The only real insurance is life insurance. Pay your premiums on a $1 million policy, die, and your heirs expect to collect a cool $1 million. They can count on it, in a lump sum, and reasonably soon, not years later.
All other kinds of insurance are all rackets: the company either doesn't pay at all, or it pays a piddling amount very late, daring you to take on a years-long expensive court battle for the rest of the money they owe you, a battle they are almost sure to win.
And they buy judges. They got out of over $1 billion in Katrina claims by getting a judge to free them of liability because paying those claims would make their business unprofitable.
The fix is ready to go, all it takes is finding a judge who isn't wholly corrupted. If the company doesn't pay up in full, prosecute them for fraud, and put the people in prison.
Insurance is supposed to be a business, yet no insurance company insures itself against catastrophic loss -- like Katrina or the California fires -- because they know their own carrier would never be so stupid as to pay the claim.
The fix I think isn't possible. I don't know of any judge who isn't a professional criminal.
If the insurance companies don't do their homework during underwriting, it should be their own fault. They have every opportunity to research a potential client. Once they accept someone as a customer, then they have to assume some risk too. That is the very nature of insurance. One person bets they will get sick, the other they won't.
What is more fraudulent, a company that doesn't live up to their promises or a potential customer who fills out an application to the best of their knowledge?
Without getting all political I'd like to say that I'd like to see reform in the market for people buying non-group insurance.
HealthNet provides management for the military's TriCare program, and they do a lousy job. They customarily stiff the troops (and, perhaps more to the point on a doc's blog, their medical providers) also.
For example, three members of my unit were injured in 2004 during annual training. We were taken to an ER in Anniston, Alabama (the military hospital at former Ft. McClellan was long ago closed), and treated there and referred for other treatment -- in my case, for surgery.
Then after we returned to our New England and New York homes, HealthNet started playing games with the "line of duty" paperwork. First they made me get a string of local docs to validate my need for surgery. Then they approved a visit to a surgeon. Twice I went in for surgery, and twice, on the morning of the operation when I was already on the schedule, they withdrew previous confirmations. They demanded a surgical plan from the surgeon. He asked them what they wanted. They wouldn't reply to him. This went back and forth. They never did approve the surgery, and they never paid the surgeon a dime despite making him put as many as 100 hours into doing their repeatitive paperwork.
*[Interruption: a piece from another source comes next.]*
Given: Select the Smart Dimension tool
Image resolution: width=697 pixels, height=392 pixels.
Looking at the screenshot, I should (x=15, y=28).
To this day they haven't paid the Alabama hospital or ER doctor. I finally wrote a stack of checks to get my surgery done this year, after suffering for three years. The other soldiers did similar things. Our state's National Guard does have one part-time manager who fights with HealthNet to try to get these bills paid, but they won't do it. Again, he has problems even with the simple matter of getting a call returned.
The providers have kicked the bills over to collection agencies, causing most of us to pay them.
This year, I got a notice that I can now buy health insurance through the Guard in place of the $7,500 a year an individual policy costs me in Massachusetts. For a mere $81 a month. Wow, what a good deal -- till I saw it was delivered by Tricare and therefore, HealthNet. The reason you pay insurance premiums is in the expectation that your claims will be paid and experience tells me that HealthNet will not do so.
Yes, HealthNet does systematically cheat their insureds, and systematically cheats their providers as well. In our case, since we're captives of the dreadful TriCare group program and they have full access to our medical records, they don't even have the "liar" dodge.